EXERCISE REQUIREMENTS: From the records below, print exactly the lines starting at the one containing "[Add to favorites] (103, 37)" and ending at the one containing "[send a message to user] (62, 447)", ends included, and nothing else.

DATA TO USE:

^^^^^^^^

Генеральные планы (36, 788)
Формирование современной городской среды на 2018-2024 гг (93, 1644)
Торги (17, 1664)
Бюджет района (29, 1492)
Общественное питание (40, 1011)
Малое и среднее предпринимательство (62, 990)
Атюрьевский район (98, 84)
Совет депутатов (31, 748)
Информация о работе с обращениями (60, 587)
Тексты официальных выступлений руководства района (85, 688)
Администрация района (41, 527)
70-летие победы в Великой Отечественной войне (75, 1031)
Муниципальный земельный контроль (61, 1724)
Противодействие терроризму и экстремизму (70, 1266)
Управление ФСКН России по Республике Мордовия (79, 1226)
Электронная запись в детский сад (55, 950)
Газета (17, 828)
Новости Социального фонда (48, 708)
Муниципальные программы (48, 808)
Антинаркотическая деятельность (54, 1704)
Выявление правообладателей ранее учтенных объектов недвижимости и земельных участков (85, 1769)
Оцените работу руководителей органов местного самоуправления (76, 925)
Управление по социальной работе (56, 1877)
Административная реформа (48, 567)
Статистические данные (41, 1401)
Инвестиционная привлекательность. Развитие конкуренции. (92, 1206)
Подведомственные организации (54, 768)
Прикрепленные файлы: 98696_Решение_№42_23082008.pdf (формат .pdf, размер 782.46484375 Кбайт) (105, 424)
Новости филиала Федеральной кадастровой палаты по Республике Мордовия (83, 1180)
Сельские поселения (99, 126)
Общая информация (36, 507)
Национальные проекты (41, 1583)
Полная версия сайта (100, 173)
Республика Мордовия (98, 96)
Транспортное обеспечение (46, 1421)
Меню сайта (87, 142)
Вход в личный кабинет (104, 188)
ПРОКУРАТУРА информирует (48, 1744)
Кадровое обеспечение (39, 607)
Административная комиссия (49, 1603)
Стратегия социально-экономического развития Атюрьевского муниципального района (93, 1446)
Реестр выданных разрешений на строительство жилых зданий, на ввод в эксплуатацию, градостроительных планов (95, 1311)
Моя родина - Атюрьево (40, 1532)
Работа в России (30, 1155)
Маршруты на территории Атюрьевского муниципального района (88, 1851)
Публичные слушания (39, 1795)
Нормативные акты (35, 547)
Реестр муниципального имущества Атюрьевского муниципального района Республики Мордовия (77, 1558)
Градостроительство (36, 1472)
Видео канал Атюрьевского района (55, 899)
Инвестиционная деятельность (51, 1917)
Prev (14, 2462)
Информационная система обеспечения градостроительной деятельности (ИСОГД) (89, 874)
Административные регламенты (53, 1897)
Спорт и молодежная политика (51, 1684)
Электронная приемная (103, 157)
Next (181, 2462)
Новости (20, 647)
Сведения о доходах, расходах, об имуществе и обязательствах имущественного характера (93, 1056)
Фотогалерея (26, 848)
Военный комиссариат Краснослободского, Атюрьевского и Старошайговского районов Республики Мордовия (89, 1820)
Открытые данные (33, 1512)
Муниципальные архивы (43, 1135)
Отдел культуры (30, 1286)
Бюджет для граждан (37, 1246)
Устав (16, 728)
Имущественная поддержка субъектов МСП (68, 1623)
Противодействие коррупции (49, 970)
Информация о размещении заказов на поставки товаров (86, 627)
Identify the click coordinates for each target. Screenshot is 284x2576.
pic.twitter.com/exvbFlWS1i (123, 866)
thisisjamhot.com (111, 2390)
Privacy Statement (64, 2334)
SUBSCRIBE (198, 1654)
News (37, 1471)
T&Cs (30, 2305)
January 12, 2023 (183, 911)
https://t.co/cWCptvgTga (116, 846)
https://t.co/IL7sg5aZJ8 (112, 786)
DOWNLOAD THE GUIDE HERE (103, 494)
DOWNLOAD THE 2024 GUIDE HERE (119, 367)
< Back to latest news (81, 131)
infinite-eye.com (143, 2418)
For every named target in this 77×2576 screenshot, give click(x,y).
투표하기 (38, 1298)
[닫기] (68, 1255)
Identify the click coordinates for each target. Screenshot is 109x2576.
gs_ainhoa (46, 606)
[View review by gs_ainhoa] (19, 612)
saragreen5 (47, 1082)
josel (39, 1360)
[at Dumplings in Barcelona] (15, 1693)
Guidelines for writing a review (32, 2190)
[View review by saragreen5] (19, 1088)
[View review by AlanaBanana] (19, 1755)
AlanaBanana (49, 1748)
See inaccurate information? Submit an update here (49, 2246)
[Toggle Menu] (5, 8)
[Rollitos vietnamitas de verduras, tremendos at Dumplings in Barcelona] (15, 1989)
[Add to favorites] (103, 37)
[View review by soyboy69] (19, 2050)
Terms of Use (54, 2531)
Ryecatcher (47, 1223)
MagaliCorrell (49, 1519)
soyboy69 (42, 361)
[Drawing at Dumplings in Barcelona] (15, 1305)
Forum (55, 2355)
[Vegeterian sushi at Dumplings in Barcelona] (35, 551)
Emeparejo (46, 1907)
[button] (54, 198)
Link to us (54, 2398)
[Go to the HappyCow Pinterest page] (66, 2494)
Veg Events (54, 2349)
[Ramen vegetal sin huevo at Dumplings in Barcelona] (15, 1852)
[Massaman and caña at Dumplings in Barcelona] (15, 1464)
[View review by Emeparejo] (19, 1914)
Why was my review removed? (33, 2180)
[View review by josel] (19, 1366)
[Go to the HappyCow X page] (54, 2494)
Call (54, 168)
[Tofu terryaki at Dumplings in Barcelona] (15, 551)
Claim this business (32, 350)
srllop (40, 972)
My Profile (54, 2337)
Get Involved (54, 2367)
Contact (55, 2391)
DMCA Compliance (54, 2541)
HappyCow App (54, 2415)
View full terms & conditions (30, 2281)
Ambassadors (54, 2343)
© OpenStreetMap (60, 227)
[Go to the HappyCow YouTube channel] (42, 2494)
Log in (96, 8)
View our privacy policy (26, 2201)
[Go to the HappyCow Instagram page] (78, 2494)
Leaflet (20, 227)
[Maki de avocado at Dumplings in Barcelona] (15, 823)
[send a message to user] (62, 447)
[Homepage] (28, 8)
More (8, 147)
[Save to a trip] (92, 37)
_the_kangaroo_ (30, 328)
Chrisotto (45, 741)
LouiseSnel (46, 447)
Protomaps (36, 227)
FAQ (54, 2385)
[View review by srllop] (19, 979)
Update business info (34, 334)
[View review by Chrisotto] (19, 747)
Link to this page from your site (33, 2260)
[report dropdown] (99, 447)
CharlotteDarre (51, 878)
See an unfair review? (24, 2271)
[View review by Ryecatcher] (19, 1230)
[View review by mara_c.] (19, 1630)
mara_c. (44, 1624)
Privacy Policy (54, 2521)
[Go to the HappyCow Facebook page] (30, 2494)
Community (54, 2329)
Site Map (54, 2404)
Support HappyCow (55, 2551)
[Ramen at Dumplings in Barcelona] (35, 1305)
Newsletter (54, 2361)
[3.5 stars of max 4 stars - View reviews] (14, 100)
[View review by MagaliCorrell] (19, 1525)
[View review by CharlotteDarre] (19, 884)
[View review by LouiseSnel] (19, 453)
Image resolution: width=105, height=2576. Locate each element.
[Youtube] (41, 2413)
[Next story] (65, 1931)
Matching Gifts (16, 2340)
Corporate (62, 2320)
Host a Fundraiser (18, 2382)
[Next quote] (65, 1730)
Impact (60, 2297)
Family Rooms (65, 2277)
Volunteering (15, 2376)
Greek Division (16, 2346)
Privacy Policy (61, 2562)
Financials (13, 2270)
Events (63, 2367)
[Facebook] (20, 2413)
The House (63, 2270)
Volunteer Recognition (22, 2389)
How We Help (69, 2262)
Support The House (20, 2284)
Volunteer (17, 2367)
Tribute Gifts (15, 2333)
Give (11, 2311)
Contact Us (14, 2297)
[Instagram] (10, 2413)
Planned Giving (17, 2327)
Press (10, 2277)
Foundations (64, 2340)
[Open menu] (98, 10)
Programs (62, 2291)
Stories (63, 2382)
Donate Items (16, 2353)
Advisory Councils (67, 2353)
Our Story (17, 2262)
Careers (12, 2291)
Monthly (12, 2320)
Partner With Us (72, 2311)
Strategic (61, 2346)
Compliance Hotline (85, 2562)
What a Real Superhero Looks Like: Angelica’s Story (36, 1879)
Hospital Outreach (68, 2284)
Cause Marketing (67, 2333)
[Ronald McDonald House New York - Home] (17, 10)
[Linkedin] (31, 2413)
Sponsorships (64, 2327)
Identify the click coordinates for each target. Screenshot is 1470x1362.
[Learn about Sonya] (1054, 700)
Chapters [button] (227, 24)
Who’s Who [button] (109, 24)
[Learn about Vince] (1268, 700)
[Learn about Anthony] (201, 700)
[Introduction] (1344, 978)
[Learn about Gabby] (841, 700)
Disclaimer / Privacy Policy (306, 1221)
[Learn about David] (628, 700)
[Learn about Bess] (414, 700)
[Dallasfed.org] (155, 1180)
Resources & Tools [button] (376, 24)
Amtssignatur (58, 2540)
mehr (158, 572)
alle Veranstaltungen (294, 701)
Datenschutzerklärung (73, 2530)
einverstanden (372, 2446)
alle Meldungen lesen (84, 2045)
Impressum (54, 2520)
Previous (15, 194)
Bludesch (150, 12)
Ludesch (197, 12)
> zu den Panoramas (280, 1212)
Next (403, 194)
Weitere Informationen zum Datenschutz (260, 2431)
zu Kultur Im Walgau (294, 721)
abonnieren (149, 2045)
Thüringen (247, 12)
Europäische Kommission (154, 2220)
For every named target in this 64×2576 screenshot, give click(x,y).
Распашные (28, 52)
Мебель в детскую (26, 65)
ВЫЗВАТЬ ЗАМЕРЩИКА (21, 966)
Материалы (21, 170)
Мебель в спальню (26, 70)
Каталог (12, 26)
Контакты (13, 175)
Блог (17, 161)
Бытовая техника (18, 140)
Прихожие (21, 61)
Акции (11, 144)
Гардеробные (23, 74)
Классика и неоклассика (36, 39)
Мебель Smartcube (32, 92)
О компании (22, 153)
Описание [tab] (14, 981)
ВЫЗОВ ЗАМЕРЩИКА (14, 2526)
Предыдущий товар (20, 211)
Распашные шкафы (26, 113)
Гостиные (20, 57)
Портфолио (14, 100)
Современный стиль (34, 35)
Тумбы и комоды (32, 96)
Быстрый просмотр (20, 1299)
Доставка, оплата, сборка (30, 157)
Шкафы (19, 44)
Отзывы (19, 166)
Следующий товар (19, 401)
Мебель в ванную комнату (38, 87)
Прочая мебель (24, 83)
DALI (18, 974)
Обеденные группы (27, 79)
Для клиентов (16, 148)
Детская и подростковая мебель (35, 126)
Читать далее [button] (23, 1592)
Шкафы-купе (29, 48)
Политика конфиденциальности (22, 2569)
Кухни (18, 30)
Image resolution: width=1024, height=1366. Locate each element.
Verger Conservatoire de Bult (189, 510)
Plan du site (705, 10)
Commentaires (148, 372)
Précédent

^^^^^^^^

TASK ANSWER:
[Add to favorites] (103, 37)
[View review by soyboy69] (19, 2050)
Terms of Use (54, 2531)
Ryecatcher (47, 1223)
MagaliCorrell (49, 1519)
soyboy69 (42, 361)
[Drawing at Dumplings in Barcelona] (15, 1305)
Forum (55, 2355)
[Vegeterian sushi at Dumplings in Barcelona] (35, 551)
Emeparejo (46, 1907)
[button] (54, 198)
Link to us (54, 2398)
[Go to the HappyCow Pinterest page] (66, 2494)
Veg Events (54, 2349)
[Ramen vegetal sin huevo at Dumplings in Barcelona] (15, 1852)
[Massaman and caña at Dumplings in Barcelona] (15, 1464)
[View review by Emeparejo] (19, 1914)
Why was my review removed? (33, 2180)
[View review by josel] (19, 1366)
[Go to the HappyCow X page] (54, 2494)
Call (54, 168)
[Tofu terryaki at Dumplings in Barcelona] (15, 551)
Claim this business (32, 350)
srllop (40, 972)
My Profile (54, 2337)
Get Involved (54, 2367)
Contact (55, 2391)
DMCA Compliance (54, 2541)
HappyCow App (54, 2415)
View full terms & conditions (30, 2281)
Ambassadors (54, 2343)
© OpenStreetMap (60, 227)
[Go to the HappyCow YouTube channel] (42, 2494)
Log in (96, 8)
View our privacy policy (26, 2201)
[Go to the HappyCow Instagram page] (78, 2494)
Leaflet (20, 227)
[Maki de avocado at Dumplings in Barcelona] (15, 823)
[send a message to user] (62, 447)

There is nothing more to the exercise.